Наконец, важно обратить внимание на дополнительное образование. Готовить в России не только будущих руководителей, но и нынешних.
Те проблемы, которые решают российские чиновники, для африканцев гораздо ближе, чем те вопросы, с которыми сталкиваются, например, Дания и Швеция. Африканцам понятнее наши решения. За такими курсами переподготовки чиновников и руководителей — будущее.
Как Россия должна при этом выстраивать информационную политику в Африке, чтобы повысить привлекательность страны в глазах местного населения?
Прежде всего в Африке у нас есть привилегия: нам нет необходимости искажать информацию, и нужно этой привилегией пользоваться.
Африка ждет от России честности, и мы можем ее себе там позволить, потому что у нас с африканскими странами общие интересы, и мы можем действовать прозрачно.
Наша медиаповестка в Африке должна быть рассчитана на десятилетия — то есть акцент должен быть не на то, чтобы какое-то сегодняшнее событие подать в выгодном для нас свете, а на то, чтобы выстроить доверительные каналы распространения информации, обратной связи. И важно освещать те темы, которые волнуют африканцев, а не только те, которые нас беспокоят.
Например?
Например, природные явления, проблемы окружающей среды. У нас традиционно считается, что климат — это западная повестка, и люди дистанцируются от этой темы, потому что она «не наша».
Континент страдает от глобального потепления и климатических изменений, это одна из наиболее уязвимых частей света и в силу уровня жизни, и в силу засух, голода, саранчи и так далее — все это связано с климатическими изменениями.

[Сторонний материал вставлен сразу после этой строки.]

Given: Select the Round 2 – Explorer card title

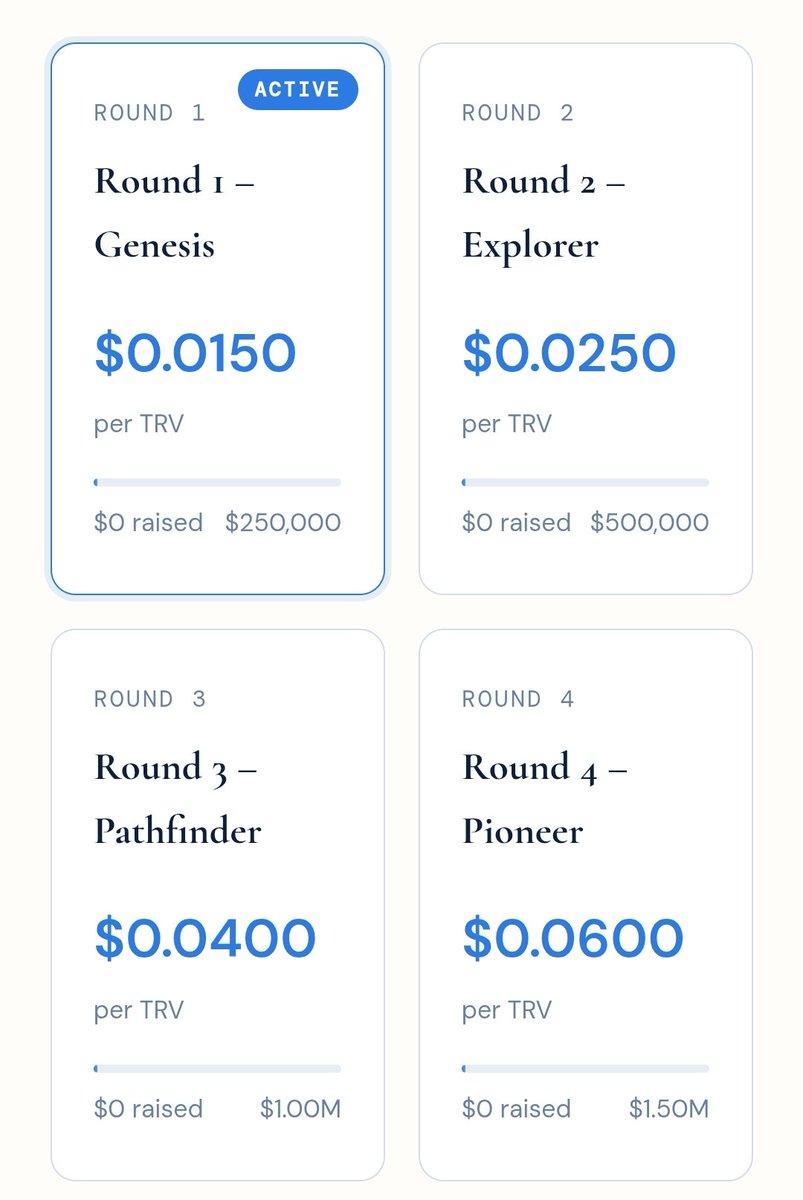Looking at the screenshot, I should tap(544, 213).
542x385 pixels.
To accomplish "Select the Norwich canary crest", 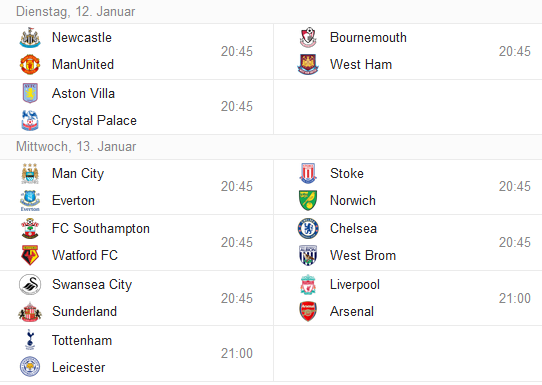I will pos(308,200).
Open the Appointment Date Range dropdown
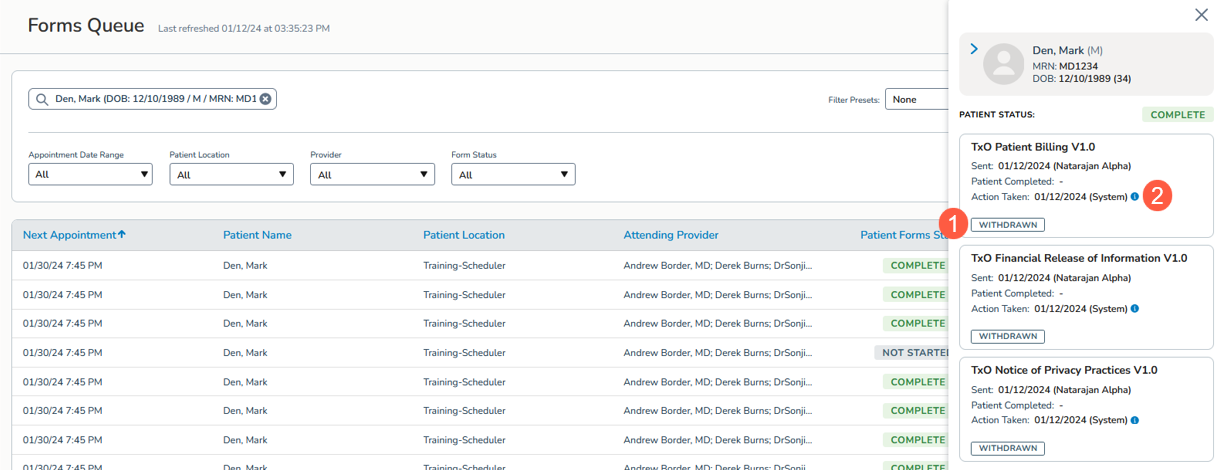This screenshot has height=470, width=1218. [x=90, y=174]
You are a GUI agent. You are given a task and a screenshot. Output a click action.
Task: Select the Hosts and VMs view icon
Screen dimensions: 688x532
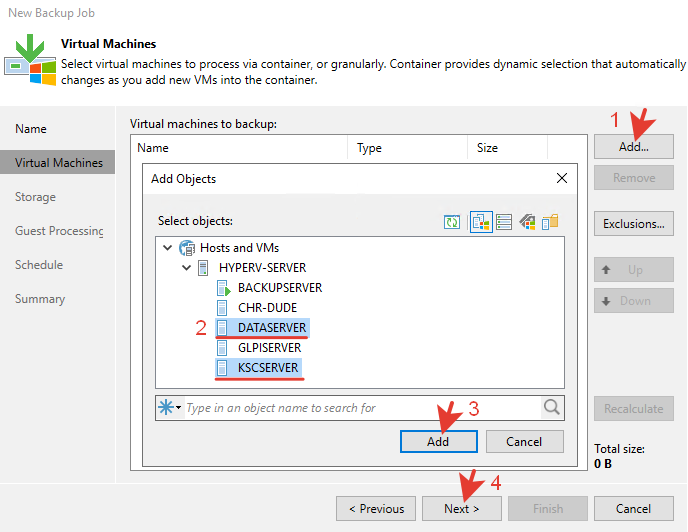point(481,221)
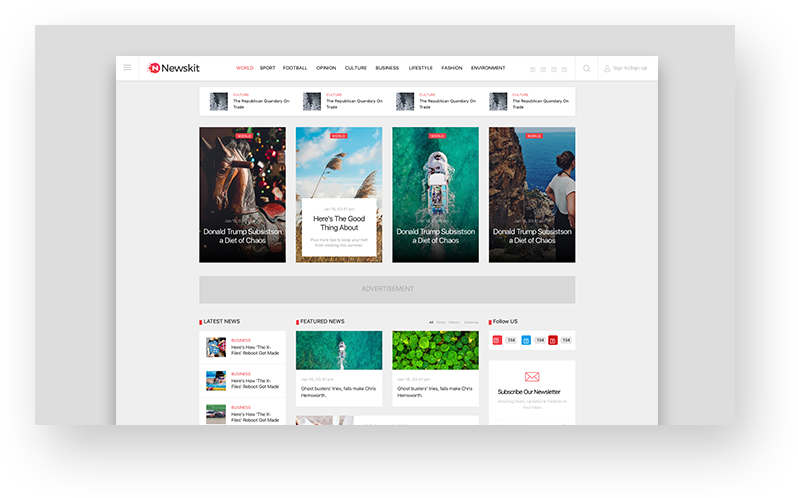
Task: Open the carousel horse article card
Action: pos(242,195)
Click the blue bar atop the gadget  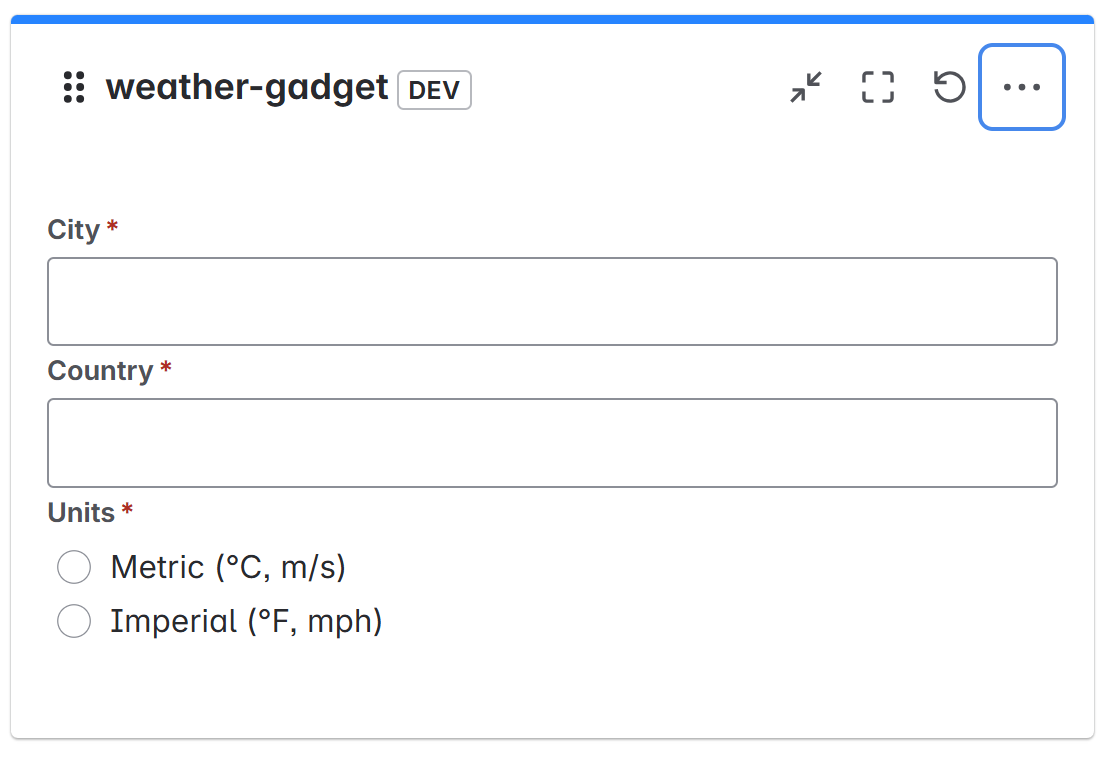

Африканцы хотят выставить «климатический счет» тем, кто спровоцировал эти изменения, — в первую очередь, бывшим колонизаторами. И мы можем поддержать их в этом начинании, потому что это будет хорошо для всех: и для африканской экономики, и для климата, и для рядовых африканцев, — но при этом плохо для европейцев, что тоже может быть и неплохо для нас.
И Россия может предоставить технологии, которые позволят странам континента получать достоверную информацию о состоянии окружающей среды в пределах своих территорий, — а это важнейшая составляющая реализации суверенитета. К этому же кластеру относятся важнейшие вопросы биобезопасности, включая такие прикладные, как отслеживание динамики популяции саранчи.
Или, например, можно помочь наладить мониторинг уровня воды в различных частях бассейна Нила, который часто становится предметом споров и разногласий. Таяние снегов, сокращение лесов, выбросы метана из болот в Конго — по всему этому нет объективных данных, все эти проблемы остаются предметом спекуляций, которые зачастую инспирируются различными институтами в собственных интересах.
Но если говорить шире?
Если говорить шире, то наша информационная повестка в Африке должна быть основана на общем восприятии справедливости распределения ресурсов и ответственности в мире.
В целом наша информационная повестка должна быть глубже, обращена к тем, кто склонен думать.